Known as a recombinant viral vector vaccine, researchers place genetic material from the coronavirus into another virus, called an adenovirus, that’s been modified. 

They will then inject the virus into a human, hoping to produce an immune response against SARS-CoV-2 but not illness. 

This could train the body to destroy the real coronavirus if they get infected with it in future.  

The Oxford vaccine, called AZD1222, has been in human trials since April 23, while Imperial’s trials are expected to start today.  

The first 300 participants to be given the jab will be used to check the vaccine is safe in humans, having proven to be safe in animals.

A larger trial, involving about 6,000 people, will follow in October. The results wouldn’t be available until early 2021, the team believe.

The results from Oxford’s trial are expected in August at the earliest, but could be stalled because the level of infection in the UK is lower than before.

Despite the long list of processes ahead of the Oxford vaccine – including publication of data which needs to be validated by regulators – steps have been taken to get the vaccine ready by the autumn of this year. 

Business Secretary Alok Sharma said in May the Government is hoping to be in a position to roll-out a mass vaccination programme in the autumn of this year. 

Drug firm AstraZeneca has secured a deal with the Oxford team to manufacture the vaccine.

Pascal Soriot, chief executive of Cambridge-based AstraZeneca, said mass production has already started at factories in India, Oxford, Switzerland and Norway.

Speaking on BBC Radio 4’s Today programme he said: ‘We are starting to manufacture this vaccine right now. And we have to have it ready to be used by the time we have the results.’ 

A deal has been was signed to produce 100million doses of Oxford’s vaccine for the UK – 30million of which will be ready by September if it is proven to work.

AstraZeneca has agreed to supply a coalition of European nations with 400million doses of a vaccine.

It made the agreement with the Inclusive Vaccines Alliance (IVA), which includes France, Germany, Italy and the Netherlands. 

The IVA was formed this month in order to give its members ‘a stronger negotiating position in the race for a coronavirus vaccine’, according to a statement from the Netherlands government. 

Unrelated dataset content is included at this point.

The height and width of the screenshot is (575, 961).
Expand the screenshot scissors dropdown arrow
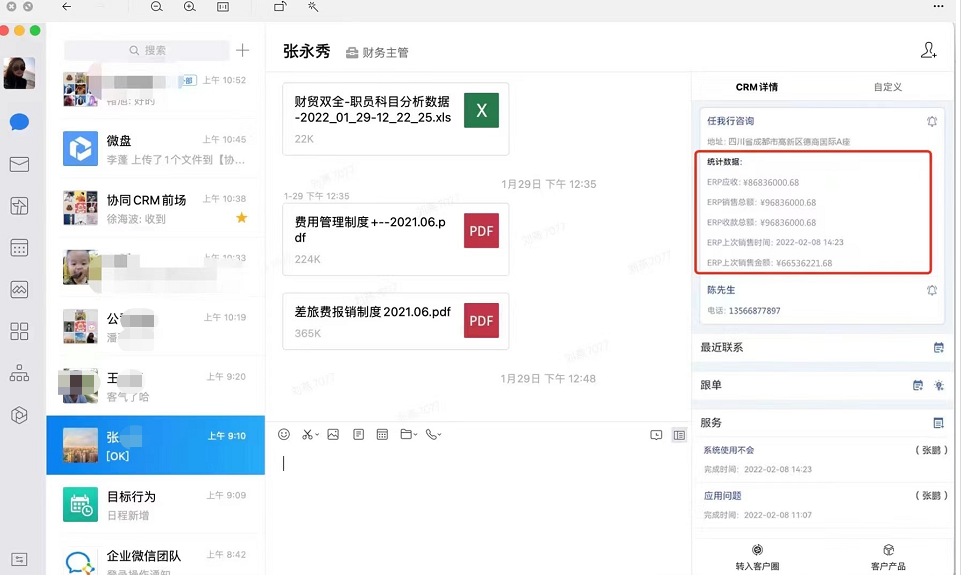317,435
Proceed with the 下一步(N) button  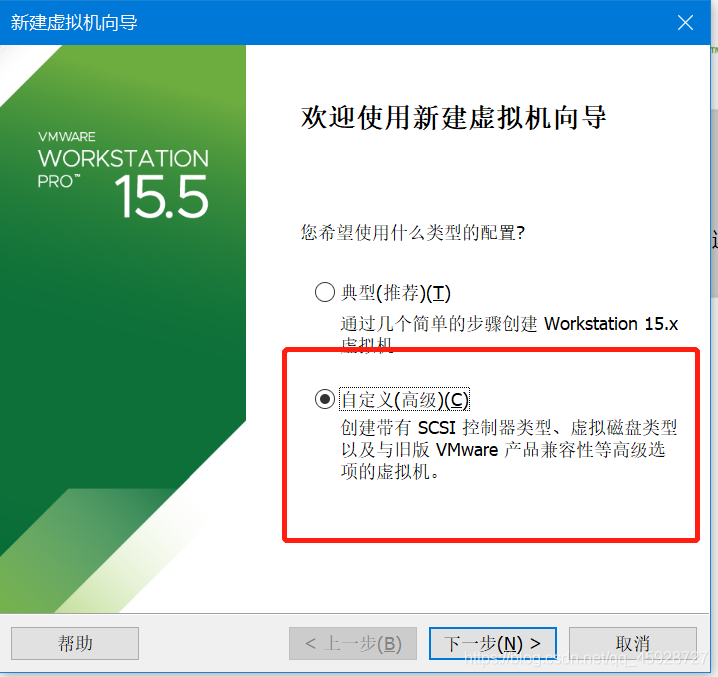[493, 643]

Both the Oxford University and Imperial College London vaccine projects are viewed as two of the world’s ‘frontrunners’. 

But Professor Shattock said there are ‘quite a lot of differences’ between the vaccines developed by Imperial and Oxford.

Professor Shattock said: ‘We are often pitted against each other or seen to be in race. 

‘But actually we are collaborating closely together and exchanging material. The two approaches may well be able to be used together in a prime boost approach. 

‘So we are not actually trying to beat each other, but work together to make a vaccine available in the fastest possible time.’

Professor Shattock added: ‘There is no guarantee or certainty that A; a vaccine will work, and B; that data is reliable and robust enough to get it licensed.’There is a lot of speculation. We really need to deal with facts and data rather than overpromising and under delivering.’